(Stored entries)
········

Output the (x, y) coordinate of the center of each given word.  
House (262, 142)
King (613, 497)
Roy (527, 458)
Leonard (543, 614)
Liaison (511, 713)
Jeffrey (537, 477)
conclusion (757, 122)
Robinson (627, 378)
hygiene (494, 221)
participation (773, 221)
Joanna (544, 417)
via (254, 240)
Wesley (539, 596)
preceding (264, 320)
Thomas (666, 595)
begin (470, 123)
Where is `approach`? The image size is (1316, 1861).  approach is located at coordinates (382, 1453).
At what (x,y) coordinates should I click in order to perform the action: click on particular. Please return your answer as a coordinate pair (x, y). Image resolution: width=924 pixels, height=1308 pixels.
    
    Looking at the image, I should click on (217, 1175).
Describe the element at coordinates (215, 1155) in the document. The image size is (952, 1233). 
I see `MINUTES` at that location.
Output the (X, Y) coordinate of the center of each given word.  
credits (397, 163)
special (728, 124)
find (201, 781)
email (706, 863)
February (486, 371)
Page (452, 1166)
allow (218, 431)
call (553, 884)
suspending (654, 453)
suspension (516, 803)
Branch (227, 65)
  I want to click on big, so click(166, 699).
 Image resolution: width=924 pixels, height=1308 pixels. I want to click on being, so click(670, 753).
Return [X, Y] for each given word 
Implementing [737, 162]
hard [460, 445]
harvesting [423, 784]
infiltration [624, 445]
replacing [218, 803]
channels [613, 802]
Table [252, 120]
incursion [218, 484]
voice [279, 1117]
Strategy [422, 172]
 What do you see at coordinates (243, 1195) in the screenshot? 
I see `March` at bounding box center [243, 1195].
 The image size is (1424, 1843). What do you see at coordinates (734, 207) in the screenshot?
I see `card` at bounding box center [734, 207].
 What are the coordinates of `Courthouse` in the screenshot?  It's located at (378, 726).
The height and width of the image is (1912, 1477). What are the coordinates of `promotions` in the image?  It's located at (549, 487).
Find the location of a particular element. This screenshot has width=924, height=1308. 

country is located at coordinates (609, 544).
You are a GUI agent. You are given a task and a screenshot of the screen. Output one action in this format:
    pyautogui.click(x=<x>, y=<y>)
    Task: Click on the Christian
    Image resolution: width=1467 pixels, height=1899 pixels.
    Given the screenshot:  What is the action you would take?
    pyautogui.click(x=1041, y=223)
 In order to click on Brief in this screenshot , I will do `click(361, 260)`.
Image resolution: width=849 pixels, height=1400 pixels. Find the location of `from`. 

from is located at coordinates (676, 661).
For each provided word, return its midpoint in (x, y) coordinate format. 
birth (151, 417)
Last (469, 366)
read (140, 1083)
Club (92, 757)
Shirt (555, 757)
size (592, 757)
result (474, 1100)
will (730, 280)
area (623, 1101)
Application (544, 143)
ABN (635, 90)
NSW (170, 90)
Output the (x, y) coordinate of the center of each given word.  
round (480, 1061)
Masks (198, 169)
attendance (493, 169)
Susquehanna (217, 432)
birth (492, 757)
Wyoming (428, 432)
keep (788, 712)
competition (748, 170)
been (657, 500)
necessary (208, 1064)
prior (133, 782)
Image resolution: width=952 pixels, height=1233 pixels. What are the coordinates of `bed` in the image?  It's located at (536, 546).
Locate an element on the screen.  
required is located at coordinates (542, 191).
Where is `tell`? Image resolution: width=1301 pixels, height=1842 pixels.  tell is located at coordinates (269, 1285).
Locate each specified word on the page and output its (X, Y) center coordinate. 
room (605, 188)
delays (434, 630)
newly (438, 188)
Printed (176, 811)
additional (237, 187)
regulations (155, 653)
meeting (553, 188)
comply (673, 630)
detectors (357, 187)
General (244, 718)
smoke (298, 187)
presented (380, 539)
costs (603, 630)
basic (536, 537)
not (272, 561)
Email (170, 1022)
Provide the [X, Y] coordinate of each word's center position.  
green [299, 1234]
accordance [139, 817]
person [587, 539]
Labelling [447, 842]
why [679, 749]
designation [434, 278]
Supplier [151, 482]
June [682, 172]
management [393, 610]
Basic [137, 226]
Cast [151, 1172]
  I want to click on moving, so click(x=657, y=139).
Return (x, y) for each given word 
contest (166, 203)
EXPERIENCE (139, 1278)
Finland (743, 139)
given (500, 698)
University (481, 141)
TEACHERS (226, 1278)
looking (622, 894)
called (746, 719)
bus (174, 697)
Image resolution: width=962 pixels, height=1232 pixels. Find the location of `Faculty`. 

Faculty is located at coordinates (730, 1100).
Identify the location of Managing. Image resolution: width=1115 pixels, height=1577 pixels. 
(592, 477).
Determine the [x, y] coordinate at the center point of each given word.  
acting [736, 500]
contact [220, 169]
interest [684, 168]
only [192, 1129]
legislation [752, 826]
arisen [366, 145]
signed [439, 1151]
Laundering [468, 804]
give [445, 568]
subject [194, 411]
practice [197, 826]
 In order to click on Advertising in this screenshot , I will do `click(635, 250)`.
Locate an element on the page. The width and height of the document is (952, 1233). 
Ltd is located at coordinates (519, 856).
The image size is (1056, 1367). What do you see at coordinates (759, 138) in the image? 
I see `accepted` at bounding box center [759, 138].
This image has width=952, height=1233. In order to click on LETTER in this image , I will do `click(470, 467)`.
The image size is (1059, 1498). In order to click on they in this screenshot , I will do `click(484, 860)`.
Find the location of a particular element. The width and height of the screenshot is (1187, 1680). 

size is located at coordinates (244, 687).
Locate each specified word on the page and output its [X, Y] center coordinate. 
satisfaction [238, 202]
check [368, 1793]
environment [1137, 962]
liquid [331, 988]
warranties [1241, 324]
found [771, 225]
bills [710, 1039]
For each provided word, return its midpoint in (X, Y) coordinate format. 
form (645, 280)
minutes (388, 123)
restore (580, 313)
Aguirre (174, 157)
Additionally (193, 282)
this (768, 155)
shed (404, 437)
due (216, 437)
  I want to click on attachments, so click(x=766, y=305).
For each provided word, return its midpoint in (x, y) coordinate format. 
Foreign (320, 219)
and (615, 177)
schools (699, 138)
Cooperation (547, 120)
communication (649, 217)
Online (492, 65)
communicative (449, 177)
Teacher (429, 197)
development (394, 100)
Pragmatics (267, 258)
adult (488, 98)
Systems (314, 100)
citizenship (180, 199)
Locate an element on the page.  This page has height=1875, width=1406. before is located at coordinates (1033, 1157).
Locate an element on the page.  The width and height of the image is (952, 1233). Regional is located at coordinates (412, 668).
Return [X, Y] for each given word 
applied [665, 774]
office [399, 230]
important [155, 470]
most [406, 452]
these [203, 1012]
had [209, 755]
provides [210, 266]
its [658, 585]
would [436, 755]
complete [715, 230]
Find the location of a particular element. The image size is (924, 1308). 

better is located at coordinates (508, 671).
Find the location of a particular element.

········

## WORK TO COMPLETE
Render the lines from the line containing "voice [279, 1117]" to the line containing "The height and" as a Markdown table with two columns, Row and Line, one row per line and blank lines omitted.

## EXERCISE ANSWER
| Row | Line |
|---|---|
| 1 | voice [279, 1117] |
| 2 | Strategy [422, 172] |
| 3 |  What do you see at coordinates (243, 1195) in the screenshot?  |
| 4 | I see `March` at bounding box center [243, 1195]. |
| 5 |  The image size is (1424, 1843). What do you see at coordinates (734, 207) in the screenshot? |
| 6 | I see `card` at bounding box center [734, 207]. |
| 7 |  What are the coordinates of `Courthouse` in the screenshot?  It's located at (378, 726). |
| 8 | The height and width of the image is (1912, 1477). What are the coordinates of `promotions` in the image?  It's located at (549, 487). |